France 2016

Le Kosovo, la troisième équipe suisse

Treize joueurs albanais et quatre suisses présents à l’Euro peuvent désormais jouer pour cette nation récemment reconnue par l’UEFA et la FIFA.

«J’ai pris ma décision, et il n’y a pas de retour en arrière possible. Je jouerai pour le Kosovo et non pas pour la Norvège. Je jouerai pour les couleurs du pays de ma ville natale. Nous sommes une jeune équipe, mais très talentueuse.»

Les propos de Bersant Celina, le milieu de terrain de Manchester City, ont choqué les médias norvégiens. Ils ont charmé les fans du Kosovo, qui rêvent désormais d’entendre les mêmes mots dans la bouche du Belge Adnan Januzaj (Manchester United), ou pourquoi pas des Suisses Granit Xhaka, Xherdan Shaqiri ou Valon Behrami.

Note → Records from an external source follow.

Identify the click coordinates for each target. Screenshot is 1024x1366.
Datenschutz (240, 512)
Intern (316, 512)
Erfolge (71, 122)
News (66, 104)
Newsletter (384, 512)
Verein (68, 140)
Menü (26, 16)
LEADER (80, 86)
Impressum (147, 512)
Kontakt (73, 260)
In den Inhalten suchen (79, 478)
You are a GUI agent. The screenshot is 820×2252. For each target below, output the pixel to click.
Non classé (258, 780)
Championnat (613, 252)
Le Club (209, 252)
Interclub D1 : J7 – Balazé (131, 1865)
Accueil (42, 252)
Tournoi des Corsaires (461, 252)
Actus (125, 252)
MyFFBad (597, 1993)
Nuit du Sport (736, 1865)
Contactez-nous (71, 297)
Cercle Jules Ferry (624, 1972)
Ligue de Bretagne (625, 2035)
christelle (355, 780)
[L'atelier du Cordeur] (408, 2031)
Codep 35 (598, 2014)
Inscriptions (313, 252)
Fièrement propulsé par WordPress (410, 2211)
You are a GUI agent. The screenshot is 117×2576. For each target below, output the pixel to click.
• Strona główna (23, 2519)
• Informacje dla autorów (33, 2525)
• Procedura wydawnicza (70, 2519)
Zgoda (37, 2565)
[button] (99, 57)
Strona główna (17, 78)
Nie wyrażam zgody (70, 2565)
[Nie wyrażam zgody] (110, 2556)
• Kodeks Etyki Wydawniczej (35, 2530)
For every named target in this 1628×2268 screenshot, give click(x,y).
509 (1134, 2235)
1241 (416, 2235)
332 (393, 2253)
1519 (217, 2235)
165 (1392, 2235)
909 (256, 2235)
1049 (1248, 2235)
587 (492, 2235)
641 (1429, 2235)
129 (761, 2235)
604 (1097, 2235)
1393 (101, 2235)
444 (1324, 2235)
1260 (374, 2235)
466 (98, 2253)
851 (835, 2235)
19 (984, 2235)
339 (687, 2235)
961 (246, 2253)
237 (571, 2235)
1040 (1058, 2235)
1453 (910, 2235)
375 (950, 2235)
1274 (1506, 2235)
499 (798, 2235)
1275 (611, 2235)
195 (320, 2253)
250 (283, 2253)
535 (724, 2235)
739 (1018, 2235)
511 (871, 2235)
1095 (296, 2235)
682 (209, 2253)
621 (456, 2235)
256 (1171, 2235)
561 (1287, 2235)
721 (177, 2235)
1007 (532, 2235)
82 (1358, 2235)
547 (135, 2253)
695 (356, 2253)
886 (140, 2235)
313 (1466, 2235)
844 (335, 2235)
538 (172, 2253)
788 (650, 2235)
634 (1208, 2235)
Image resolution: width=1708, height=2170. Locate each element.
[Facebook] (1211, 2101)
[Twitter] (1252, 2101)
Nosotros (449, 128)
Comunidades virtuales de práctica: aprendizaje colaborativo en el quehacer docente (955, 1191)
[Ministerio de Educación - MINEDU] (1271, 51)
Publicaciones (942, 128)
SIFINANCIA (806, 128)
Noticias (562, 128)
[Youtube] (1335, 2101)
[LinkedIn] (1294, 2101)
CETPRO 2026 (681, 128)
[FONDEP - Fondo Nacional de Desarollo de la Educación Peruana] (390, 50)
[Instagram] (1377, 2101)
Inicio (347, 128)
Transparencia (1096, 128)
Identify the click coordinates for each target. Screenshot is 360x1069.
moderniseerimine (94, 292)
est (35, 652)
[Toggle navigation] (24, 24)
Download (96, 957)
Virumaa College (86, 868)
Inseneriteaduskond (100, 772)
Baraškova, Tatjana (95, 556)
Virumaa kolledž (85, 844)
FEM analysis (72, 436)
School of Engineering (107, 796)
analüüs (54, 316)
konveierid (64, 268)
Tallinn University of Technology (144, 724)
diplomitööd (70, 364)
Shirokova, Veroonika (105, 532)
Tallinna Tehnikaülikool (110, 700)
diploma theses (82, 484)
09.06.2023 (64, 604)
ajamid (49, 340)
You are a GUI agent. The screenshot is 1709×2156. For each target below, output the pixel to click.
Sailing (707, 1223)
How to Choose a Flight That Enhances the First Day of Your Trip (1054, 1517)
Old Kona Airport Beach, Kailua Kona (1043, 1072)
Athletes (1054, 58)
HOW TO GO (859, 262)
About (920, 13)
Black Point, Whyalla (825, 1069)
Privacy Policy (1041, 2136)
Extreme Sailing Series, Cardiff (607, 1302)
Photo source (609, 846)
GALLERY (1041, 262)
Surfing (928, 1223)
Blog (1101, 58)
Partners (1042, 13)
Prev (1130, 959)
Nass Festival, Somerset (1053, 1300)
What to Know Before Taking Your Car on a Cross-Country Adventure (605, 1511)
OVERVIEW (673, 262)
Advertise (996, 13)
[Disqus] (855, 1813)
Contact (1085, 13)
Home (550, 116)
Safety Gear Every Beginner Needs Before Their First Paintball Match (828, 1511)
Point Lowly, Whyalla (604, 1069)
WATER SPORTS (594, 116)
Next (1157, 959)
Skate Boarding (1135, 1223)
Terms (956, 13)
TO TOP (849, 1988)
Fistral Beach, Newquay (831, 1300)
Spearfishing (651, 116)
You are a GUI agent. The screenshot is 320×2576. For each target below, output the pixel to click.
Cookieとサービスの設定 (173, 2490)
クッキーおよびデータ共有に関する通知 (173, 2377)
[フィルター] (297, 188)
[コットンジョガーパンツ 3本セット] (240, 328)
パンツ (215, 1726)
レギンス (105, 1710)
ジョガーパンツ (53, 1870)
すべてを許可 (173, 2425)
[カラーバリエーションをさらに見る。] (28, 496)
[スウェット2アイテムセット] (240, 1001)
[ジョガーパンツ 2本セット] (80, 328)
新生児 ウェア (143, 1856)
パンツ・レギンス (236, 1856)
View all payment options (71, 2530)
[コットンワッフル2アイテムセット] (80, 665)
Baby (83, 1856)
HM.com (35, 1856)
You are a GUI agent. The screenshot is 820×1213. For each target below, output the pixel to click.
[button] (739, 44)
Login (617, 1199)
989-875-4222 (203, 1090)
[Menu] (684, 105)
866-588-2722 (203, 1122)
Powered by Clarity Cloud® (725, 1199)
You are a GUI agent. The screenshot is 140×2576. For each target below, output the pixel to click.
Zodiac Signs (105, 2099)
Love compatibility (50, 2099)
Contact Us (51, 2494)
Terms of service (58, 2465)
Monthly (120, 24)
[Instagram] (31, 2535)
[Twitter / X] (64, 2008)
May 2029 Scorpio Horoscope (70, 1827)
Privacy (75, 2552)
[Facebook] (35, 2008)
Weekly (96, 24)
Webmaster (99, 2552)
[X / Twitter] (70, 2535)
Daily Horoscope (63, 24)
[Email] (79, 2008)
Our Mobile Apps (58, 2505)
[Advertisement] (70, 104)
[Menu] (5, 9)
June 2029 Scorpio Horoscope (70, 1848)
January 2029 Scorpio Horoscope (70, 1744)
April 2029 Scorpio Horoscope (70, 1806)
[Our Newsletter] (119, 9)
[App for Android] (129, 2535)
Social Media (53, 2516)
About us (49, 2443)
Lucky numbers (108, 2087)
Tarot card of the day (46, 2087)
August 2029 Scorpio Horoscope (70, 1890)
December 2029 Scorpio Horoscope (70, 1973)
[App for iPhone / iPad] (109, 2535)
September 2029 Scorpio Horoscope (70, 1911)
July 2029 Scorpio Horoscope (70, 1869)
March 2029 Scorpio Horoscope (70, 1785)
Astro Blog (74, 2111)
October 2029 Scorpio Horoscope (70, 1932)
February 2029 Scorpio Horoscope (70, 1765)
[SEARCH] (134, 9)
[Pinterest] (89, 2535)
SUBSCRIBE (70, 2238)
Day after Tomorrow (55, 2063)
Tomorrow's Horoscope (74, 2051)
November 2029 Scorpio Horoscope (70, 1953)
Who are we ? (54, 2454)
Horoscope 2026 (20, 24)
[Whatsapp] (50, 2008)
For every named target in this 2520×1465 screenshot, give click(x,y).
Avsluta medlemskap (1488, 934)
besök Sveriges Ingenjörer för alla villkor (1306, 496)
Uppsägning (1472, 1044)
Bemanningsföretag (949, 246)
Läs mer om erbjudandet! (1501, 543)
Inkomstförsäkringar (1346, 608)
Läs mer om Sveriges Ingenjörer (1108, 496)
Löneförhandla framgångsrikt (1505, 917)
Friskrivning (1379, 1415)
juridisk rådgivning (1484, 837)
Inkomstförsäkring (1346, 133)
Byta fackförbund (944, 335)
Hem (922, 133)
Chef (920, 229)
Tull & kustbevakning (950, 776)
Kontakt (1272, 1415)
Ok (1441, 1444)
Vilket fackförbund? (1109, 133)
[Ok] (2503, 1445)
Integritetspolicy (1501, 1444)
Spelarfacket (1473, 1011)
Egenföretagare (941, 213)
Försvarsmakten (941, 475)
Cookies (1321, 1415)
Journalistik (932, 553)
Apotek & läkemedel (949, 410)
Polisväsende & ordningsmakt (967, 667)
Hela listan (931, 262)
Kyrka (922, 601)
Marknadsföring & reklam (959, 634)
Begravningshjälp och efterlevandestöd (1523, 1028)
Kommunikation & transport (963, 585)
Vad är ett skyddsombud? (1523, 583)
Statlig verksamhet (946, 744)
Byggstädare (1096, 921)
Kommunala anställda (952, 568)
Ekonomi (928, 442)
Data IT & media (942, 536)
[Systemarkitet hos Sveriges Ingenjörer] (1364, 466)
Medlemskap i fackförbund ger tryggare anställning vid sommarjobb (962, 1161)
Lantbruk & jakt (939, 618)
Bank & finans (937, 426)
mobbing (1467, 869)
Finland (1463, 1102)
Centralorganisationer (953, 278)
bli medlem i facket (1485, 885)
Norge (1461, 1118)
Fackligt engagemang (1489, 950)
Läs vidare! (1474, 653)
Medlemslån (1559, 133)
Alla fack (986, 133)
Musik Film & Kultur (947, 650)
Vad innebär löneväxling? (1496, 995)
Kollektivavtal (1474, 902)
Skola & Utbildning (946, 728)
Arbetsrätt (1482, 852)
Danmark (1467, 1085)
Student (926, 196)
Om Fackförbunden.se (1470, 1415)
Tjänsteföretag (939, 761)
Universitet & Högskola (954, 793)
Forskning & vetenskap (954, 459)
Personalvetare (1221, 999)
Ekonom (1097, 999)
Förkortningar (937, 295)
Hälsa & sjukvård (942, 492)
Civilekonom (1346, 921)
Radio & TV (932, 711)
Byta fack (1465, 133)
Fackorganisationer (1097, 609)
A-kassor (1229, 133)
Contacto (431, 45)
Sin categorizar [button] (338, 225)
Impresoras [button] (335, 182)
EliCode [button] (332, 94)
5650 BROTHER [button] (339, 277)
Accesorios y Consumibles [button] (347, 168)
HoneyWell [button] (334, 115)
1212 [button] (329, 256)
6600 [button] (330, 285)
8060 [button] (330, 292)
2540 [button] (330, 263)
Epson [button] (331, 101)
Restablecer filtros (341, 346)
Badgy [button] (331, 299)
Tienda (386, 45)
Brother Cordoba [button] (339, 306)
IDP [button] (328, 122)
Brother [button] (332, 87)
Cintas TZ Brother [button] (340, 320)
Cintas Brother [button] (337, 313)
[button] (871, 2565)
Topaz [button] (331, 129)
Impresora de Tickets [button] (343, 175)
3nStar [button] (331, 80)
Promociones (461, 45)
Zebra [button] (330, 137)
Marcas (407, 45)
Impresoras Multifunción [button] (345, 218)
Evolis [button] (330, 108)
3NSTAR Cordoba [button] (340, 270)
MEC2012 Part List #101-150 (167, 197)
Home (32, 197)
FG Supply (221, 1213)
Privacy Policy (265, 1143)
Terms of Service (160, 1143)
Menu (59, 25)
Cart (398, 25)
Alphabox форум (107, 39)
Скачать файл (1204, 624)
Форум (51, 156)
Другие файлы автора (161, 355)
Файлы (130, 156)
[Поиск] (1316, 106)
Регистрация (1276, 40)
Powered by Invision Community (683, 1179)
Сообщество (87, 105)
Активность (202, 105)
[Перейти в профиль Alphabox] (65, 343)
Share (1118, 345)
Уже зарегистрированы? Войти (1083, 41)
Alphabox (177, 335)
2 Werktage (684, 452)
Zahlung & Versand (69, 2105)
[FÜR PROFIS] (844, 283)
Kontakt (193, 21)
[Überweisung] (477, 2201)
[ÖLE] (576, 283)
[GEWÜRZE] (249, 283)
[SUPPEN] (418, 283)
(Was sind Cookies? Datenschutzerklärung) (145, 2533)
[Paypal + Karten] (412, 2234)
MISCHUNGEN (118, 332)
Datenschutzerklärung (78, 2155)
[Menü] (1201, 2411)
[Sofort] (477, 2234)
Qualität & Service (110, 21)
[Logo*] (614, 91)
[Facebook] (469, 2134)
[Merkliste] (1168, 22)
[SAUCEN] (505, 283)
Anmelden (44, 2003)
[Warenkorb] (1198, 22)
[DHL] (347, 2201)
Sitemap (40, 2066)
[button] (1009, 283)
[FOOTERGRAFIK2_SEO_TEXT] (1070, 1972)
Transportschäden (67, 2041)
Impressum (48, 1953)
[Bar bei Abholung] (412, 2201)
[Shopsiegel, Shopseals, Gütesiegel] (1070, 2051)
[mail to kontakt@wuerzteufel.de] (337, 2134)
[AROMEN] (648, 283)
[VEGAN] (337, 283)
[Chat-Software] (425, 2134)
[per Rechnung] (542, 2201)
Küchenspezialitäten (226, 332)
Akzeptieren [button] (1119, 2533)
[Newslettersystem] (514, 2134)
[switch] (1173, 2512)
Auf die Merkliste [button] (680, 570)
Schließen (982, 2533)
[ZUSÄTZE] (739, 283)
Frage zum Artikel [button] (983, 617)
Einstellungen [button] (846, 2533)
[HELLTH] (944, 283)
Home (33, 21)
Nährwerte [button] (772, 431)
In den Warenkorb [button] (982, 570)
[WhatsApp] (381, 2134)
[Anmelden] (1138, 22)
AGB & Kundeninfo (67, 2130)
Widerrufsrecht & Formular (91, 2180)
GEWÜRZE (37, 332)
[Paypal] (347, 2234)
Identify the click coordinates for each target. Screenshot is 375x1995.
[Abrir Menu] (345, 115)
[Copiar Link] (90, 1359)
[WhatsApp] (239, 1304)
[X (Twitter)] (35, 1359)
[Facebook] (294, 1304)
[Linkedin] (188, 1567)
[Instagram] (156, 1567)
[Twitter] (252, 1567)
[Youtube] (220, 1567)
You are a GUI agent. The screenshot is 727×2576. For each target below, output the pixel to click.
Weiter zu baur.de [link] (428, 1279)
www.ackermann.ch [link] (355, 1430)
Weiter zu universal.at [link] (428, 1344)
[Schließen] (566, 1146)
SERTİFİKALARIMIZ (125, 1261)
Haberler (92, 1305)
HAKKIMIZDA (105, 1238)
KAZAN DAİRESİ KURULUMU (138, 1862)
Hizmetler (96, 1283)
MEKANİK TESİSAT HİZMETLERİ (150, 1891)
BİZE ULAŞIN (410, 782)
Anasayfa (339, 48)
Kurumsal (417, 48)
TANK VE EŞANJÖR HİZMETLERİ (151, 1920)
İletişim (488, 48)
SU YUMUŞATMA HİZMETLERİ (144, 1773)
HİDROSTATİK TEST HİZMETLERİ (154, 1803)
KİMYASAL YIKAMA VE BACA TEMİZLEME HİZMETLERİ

Le 3 mai 2016, après une longue attente, le Kosovo a été admis à l’UEFA puis 10 jours plus tard, le 13 mai, à la FIFA. Cette reconnaissance peut potentiellement changer beaucoup de choses. Les joueurs d’origine kosovare qui avaient fait le choix de la Suisse ou de l’Albanie, peuvent désormais se déterminer en faveur de cette nouvelle nation du football.

Un sélectionneur suisse

C’est le souhait d’Albert Bunjaki, ancien entraîneur assistant de l’équipe suédoise de Kalmar FF, aujourd’hui sélectionneur du Kosovo. Depuis trois ans, il sillonne le monde pour rechercher des joueurs et les convaincre de venir jouer des matchs amicaux pour l’équipe kosovare, alors que cette dernière n’avait pas encore été acceptée au sein de la FIFA. Bunjaki est allé en Russie, en Chine, en Islande, en Malaisie et bien sûr en Suisse où il a convaincu Denis Markaj (Le Mont), Kristian Nushi (St-Gall), Alban Pnishi (GC), Imran Bunjaku (GC), Mërgim Brahimi (GC) et Hekuran Kryeziu (Lucerne).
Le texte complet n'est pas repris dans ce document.